Claridad, la novela

miércoles, 15 de junio de 2016

1-III


Imagino, no, sé que todos los mayores que me rodeaban, creían que el hecho de haber empezado a hacer rehabilitación suponía que mi torpeza iba a desaparecer, o por lo menos a menguar. Nada más lejos de la realidad, es más: aumentaba (cada vez corría más despacio. Familiarmente se asocio “mi estado” a la escoliosis, algo erróneo e imposible de creer para un profesional de la medicina, aunque estos no lo asociaban a nada “solamente una niña torpe”).

Al poco tiempo el traumatólogo se dio cuenta de que la escoliosis había avanzado, no mucho, sólo dos grados. La forma más efectiva de pararla era poniéndome un corsé. Un aparato casi en su totalidad de hierros desde la cadera a la barbilla.
El aparato me lo hicieron en una ortopedia de Madrid. Hasta allí fuimos con el seiscientos verde, que hacia un año se había comprado papá, metiéndonos de lleno y sin conocerlo, en el agobiante tráfico de una ciudad llena de humo y sin embargo mágica ante los ojos de una niña de doce años.

Edificios altísimos... ¿Pero cuántas plantas tiene eso? ¡Si no vas más despacio no me da tiempo a contarlas! ; ¡Mira! ¡Mira! El Corte Inglés ¿Paramos un rato? ; Rojo, amarillo y..., rojo, amarillo y... ¡Verde! ; ¡Correos!  ¡pues yo no he visto ni un buzón! ;  ¡Mira, miraaaaaaa!¿Esa es la Cibeles mami? ; ¡Galerías preciados! mejor paramos aquí y me compras un tebeo en ese quiosco; ¿Otra  puerta del Sol…?

Mientras me hacían un molde de mi cuerpo oí que decían: ..... “jamás pensé que a un hijo mío le iban a poner algo así”... Allí había mucha gente, gente muy seria, pero reconocí la voz y supe que estaba llorando.

El corsé era incomodísimo y los primeros días me hacía daño por todos los sitios, pero casi me dolía más que me hiciera sacar una cabeza a mis amigas. Mi altura superaba a la de casi todas mis compañeras y con el aparato puesto, aún me estiraba más.
Lloraba mucho cuando me quedaba sola, porque aquella jirafa de hierro no me dejaban quitármela ni para dormir al principio, y me dolía porque me rozaba y no decía nada o sí lo decía y no me hacían caso -que venía a ser lo mismo- porque aquello tenía que ser así, porque me iba a curar.

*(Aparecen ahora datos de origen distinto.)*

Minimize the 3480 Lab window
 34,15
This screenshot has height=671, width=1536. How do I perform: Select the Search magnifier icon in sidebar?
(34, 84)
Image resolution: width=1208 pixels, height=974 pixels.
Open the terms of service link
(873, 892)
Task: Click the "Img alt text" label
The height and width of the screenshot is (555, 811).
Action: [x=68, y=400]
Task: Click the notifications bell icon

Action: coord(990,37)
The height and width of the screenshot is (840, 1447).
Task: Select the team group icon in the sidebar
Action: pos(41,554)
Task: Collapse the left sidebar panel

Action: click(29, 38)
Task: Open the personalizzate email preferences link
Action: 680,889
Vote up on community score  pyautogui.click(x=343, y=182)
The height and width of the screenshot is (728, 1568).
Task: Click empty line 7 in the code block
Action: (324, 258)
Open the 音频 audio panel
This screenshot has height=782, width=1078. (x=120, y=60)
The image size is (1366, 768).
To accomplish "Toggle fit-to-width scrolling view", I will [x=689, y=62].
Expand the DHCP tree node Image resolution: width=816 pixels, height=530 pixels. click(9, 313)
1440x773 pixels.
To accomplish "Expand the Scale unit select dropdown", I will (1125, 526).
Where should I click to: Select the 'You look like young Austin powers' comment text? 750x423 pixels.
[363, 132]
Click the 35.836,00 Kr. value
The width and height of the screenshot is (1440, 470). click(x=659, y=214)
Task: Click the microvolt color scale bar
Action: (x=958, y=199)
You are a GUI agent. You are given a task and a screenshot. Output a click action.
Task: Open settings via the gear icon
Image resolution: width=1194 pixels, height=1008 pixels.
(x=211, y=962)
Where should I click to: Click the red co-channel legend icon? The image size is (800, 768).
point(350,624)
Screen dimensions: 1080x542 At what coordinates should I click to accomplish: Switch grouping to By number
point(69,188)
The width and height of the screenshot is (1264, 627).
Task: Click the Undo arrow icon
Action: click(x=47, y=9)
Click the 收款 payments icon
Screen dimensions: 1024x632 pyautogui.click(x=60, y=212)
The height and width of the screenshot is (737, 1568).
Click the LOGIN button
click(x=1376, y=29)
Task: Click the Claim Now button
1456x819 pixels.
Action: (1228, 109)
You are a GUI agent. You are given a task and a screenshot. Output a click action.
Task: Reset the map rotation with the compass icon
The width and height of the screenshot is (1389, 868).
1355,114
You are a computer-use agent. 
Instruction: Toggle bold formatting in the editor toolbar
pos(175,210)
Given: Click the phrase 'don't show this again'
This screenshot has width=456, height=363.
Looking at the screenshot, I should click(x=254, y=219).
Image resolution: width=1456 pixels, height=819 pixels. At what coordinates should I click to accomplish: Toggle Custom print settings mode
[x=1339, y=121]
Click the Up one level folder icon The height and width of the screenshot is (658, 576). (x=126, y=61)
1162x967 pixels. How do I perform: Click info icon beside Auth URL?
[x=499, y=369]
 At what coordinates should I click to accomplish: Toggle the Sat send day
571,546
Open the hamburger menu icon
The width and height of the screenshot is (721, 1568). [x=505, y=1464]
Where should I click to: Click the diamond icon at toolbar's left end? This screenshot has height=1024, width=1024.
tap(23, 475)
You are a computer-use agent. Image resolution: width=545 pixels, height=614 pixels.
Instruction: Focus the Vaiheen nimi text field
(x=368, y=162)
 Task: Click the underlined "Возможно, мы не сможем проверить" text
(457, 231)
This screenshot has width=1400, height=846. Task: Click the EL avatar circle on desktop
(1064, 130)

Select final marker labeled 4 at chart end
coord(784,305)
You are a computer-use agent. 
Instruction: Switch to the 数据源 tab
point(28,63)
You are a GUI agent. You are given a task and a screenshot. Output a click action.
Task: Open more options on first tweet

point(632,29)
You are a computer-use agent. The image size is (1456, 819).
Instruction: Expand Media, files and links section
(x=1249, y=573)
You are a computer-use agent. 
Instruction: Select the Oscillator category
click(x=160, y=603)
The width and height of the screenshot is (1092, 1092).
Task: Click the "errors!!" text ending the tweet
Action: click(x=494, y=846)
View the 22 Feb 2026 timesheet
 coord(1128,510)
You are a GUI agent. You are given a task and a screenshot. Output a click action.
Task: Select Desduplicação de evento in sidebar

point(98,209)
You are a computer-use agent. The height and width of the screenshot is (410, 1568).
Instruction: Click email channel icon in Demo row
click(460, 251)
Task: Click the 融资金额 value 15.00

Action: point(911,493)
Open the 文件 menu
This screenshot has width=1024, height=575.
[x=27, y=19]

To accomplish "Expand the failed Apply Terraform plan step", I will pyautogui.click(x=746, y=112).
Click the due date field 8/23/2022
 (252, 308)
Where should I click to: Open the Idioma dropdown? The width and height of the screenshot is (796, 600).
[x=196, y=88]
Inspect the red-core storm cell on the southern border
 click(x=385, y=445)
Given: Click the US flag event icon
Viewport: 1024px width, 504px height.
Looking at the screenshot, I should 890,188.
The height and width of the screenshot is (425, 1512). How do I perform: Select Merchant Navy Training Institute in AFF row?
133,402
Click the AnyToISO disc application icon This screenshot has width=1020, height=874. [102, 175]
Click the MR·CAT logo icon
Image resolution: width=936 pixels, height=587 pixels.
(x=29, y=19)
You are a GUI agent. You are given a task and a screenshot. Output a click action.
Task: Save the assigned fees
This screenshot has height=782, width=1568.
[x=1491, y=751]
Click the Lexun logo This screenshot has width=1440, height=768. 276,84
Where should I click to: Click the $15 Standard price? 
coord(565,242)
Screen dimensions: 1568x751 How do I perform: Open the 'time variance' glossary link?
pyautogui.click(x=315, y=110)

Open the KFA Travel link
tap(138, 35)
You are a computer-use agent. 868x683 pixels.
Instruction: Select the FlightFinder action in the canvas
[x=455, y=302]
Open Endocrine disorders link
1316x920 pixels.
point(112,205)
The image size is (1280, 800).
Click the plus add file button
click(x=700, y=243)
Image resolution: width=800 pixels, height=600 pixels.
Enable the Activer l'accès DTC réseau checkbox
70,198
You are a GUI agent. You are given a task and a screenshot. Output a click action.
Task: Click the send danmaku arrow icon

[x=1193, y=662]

Por suerte para mí, a los seis meses el médico descubrió que había dejado de crecer, por lo tanto la escoliosis era prácticamente imposible que siguiera avanzando. Me quitaron el corsé. Medía 1’70, una delgaducha escoba, así me consideraba mucha gente, yo también.
Y fue por entonces cuando la evidencia no se pudo ocultar más, algo me pasaba, algo más que el simple hecho de tener la columna desviada. Acababan de descubrir que no podía seguir una línea recta andando.
 
En 1977 visité un neurólogo por primera vez, neurólogo y demasiados médicos.

-¡Estate quieta…!¡Ven aquí! , ¡siéntate ahí!

Para una jovencita que aún no había cumplido los trece años, aquello fue su particular vía crucis: hospitales, consultas, pruebas de todo tipo... Lo suficiente mayor para no necesitar los mimitos de las enfermeras  ni de nadie,  lo suficiente pequeña para no poder entender las caras de preocupación.

Cursaba 6º de EGB. Faltaba mucho a clase, la profesora de literatura me mandaba trabajos que podía hacer sin ir: leer. Me lo mandaban y exigían. No era una buena lectora, los escritores me parecían demasiado serios y aburridos. Una cosa era leer libros como ‘los cinco’,  ‘Puck’... en los que vivía aventuras propias de mi edad en las que yo era una chica más. Y otra cosa muy distinta era que me mandaran leer a Juan Ramón Jiménez, Unamuno, Galdos, Bécquer, Delibes…

Pues bien, estaba aprendiendo a conocer la literatura con obras que se me quedaron tan dentro como Marianela, La tía Tula, Platero y yo, y sobre todo las Rimas de Bécquer... cuando me partieron la vida por la mitad mostrándome la jugada oculta de mi destino.